▶ **WHAT THE TASK ASKS**: Print, word for word, the line containing "The width and" and all lines beneath it to the end of the entries below. Pictures do not belong in the copy.

▶ **DATASET**:
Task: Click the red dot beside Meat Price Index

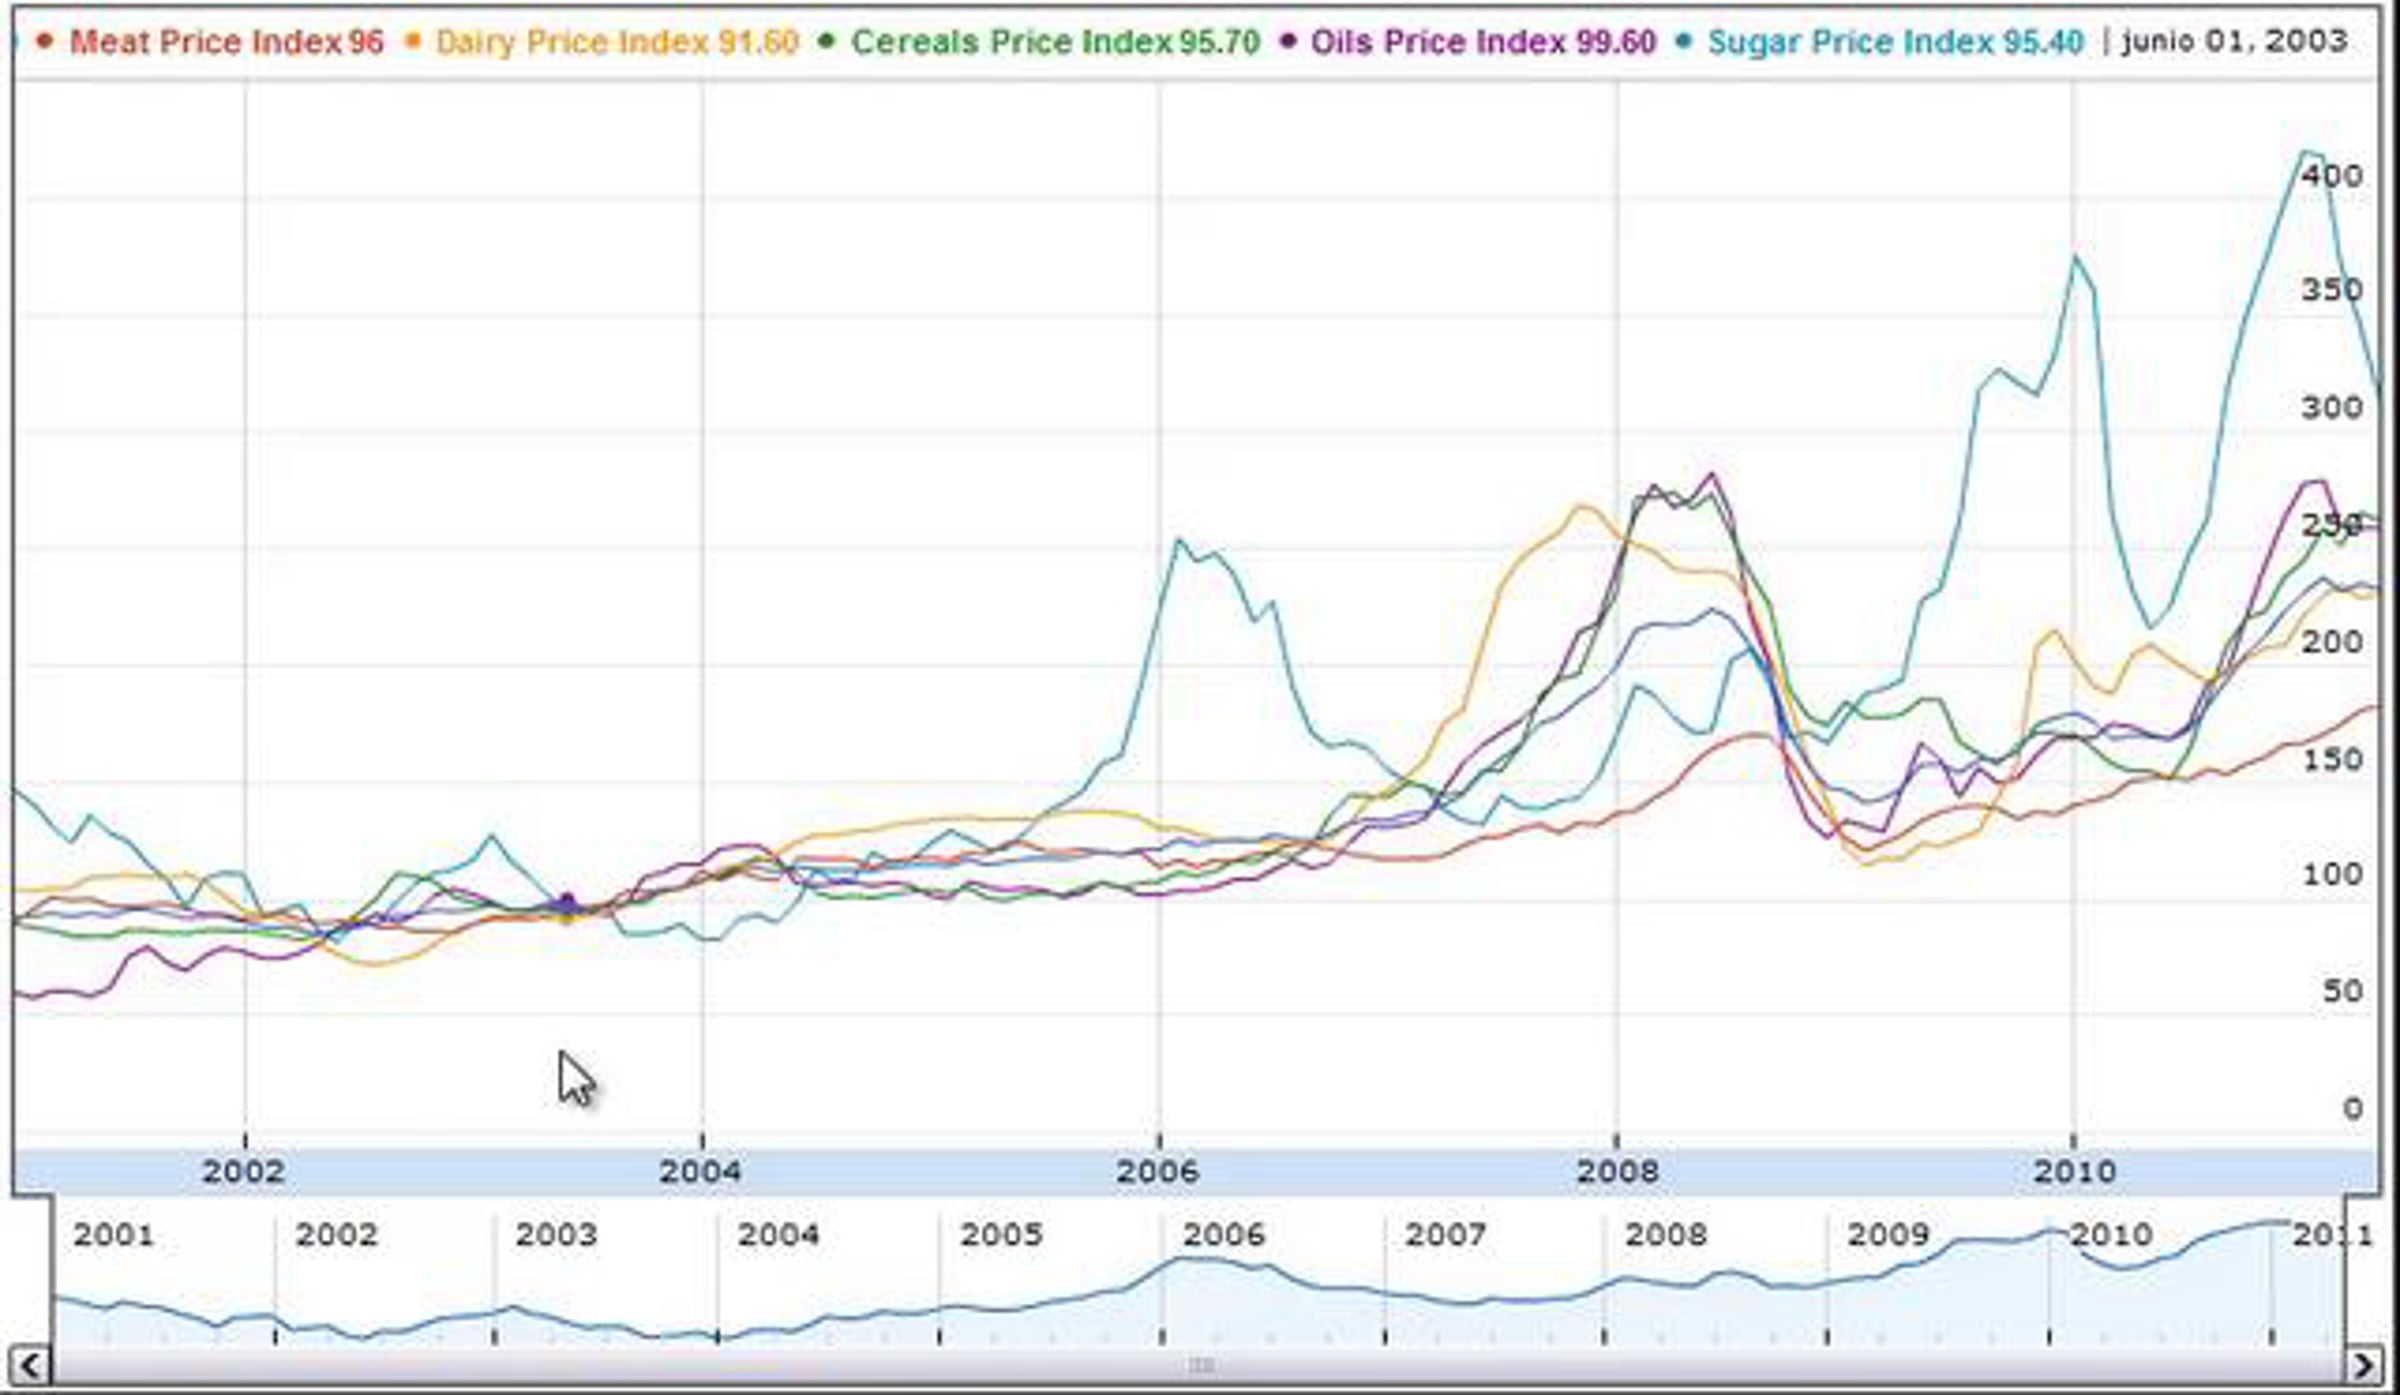Action: tap(44, 41)
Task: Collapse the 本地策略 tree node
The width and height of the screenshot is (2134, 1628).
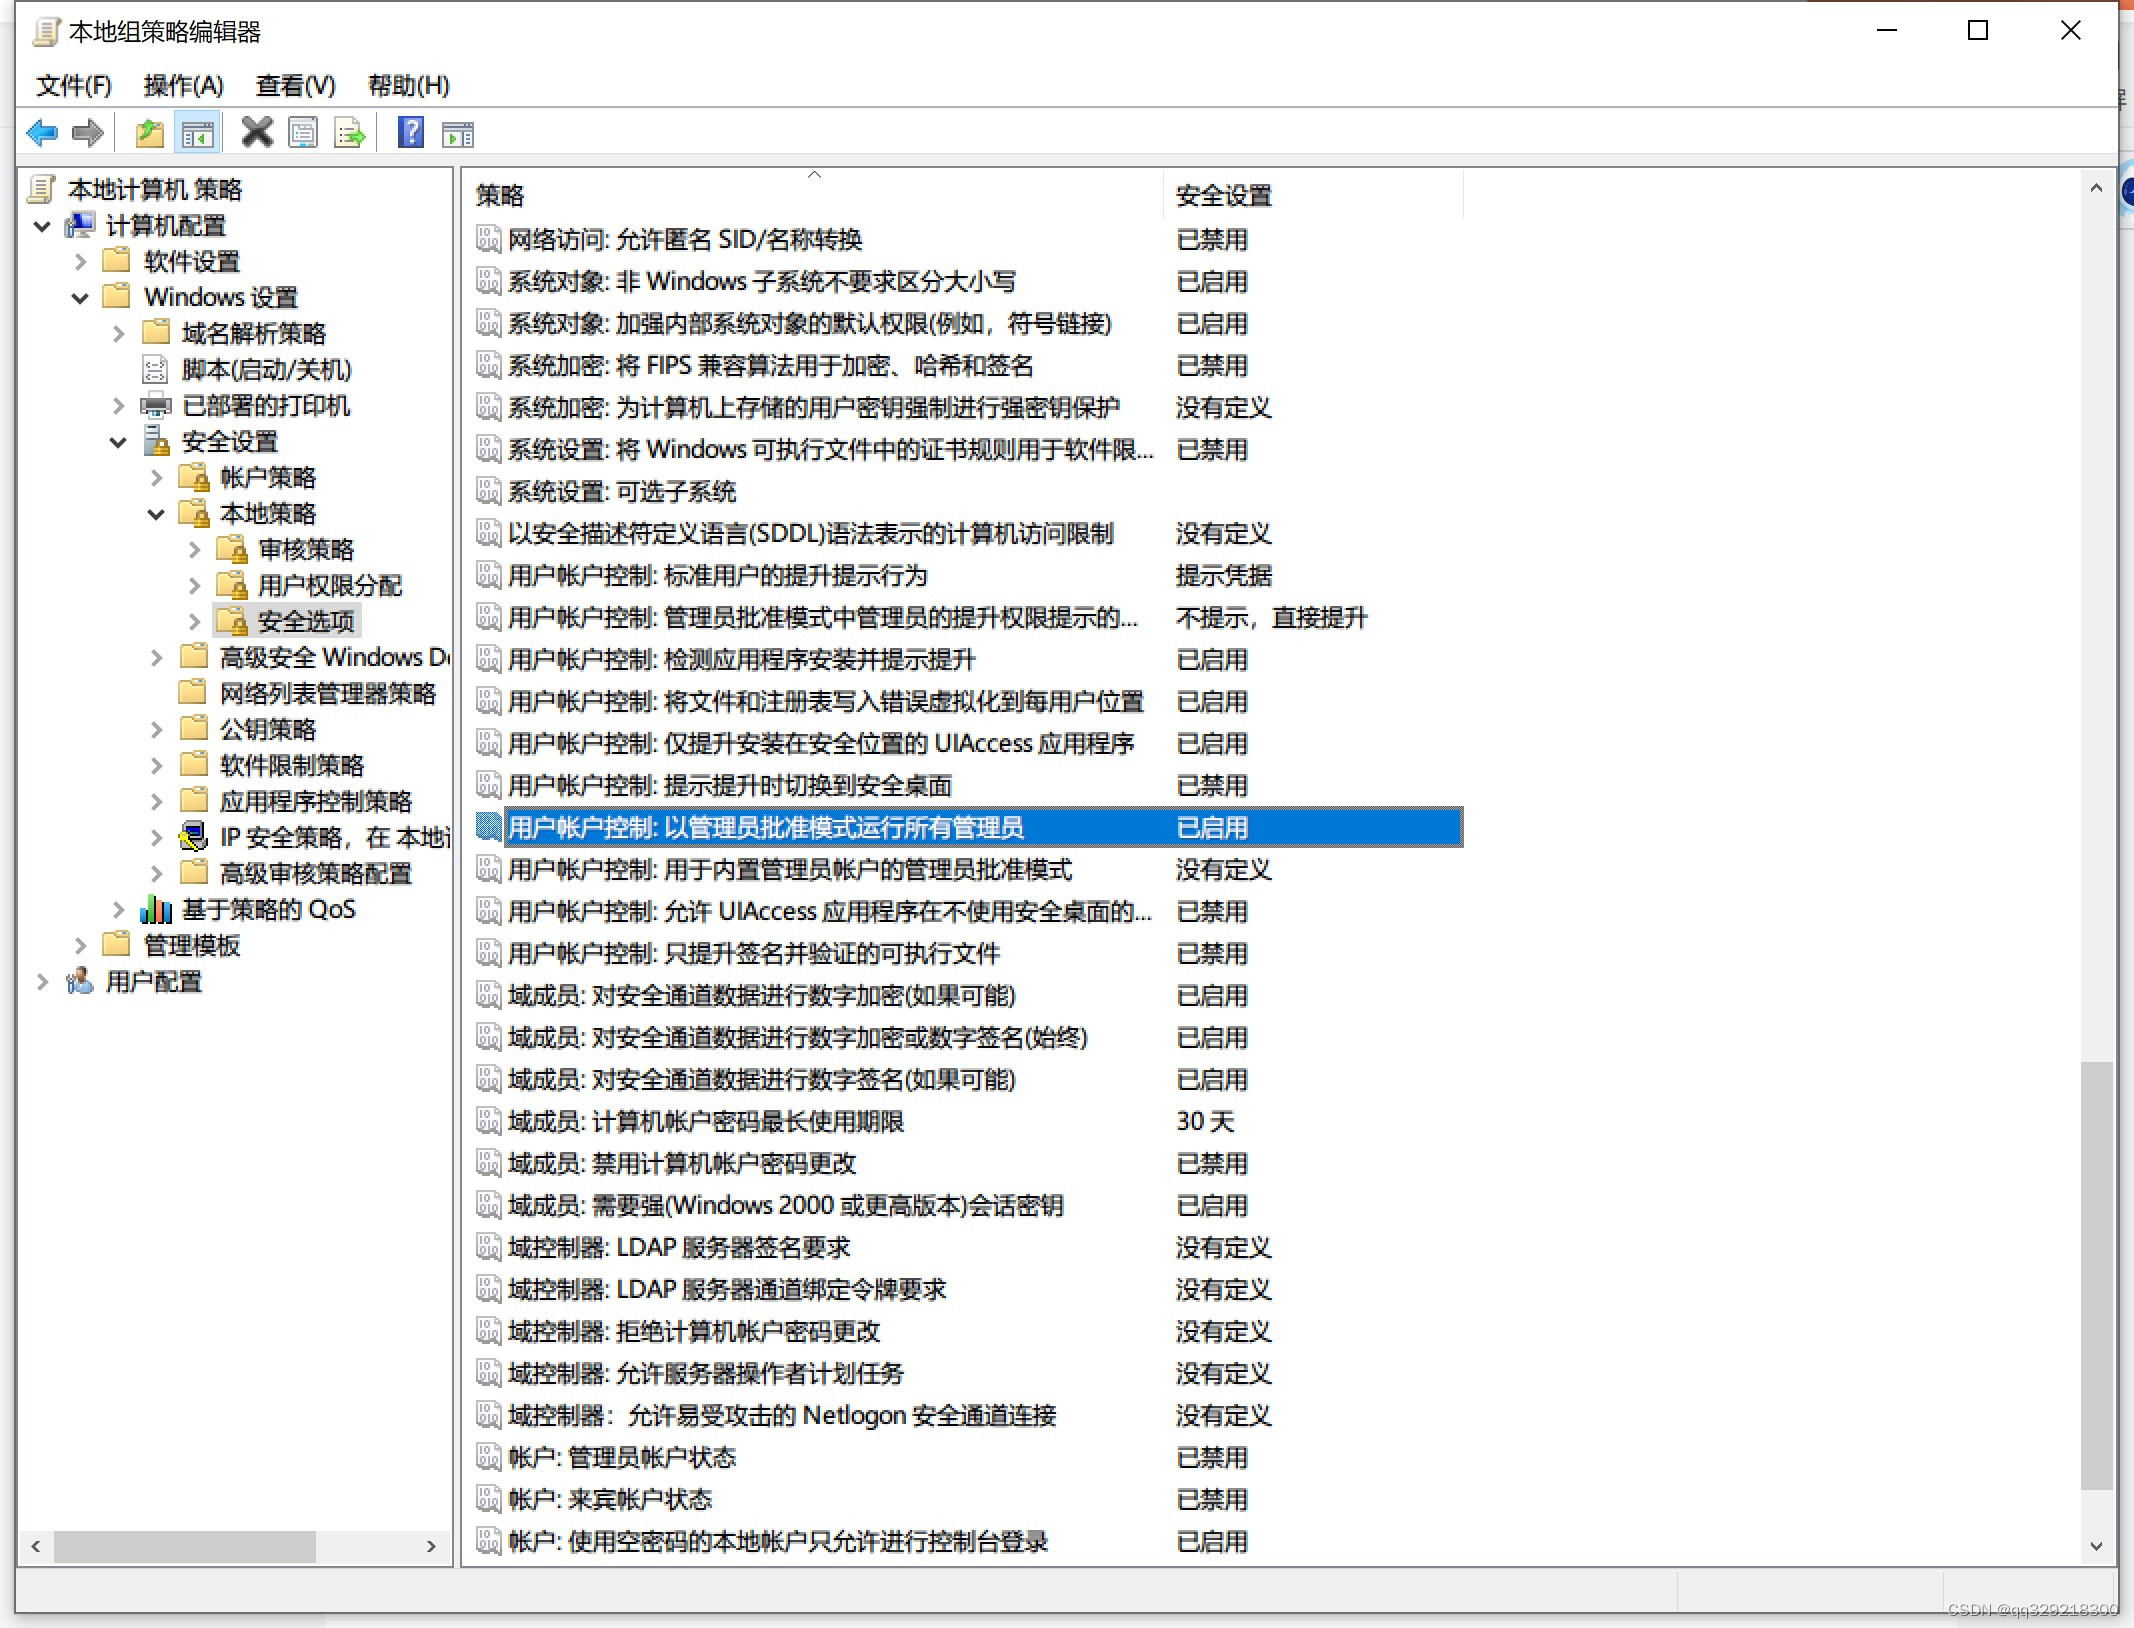Action: [156, 514]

▶ **RESPONSE**:
The width and height of the screenshot is (2134, 1628).
Action: [156, 514]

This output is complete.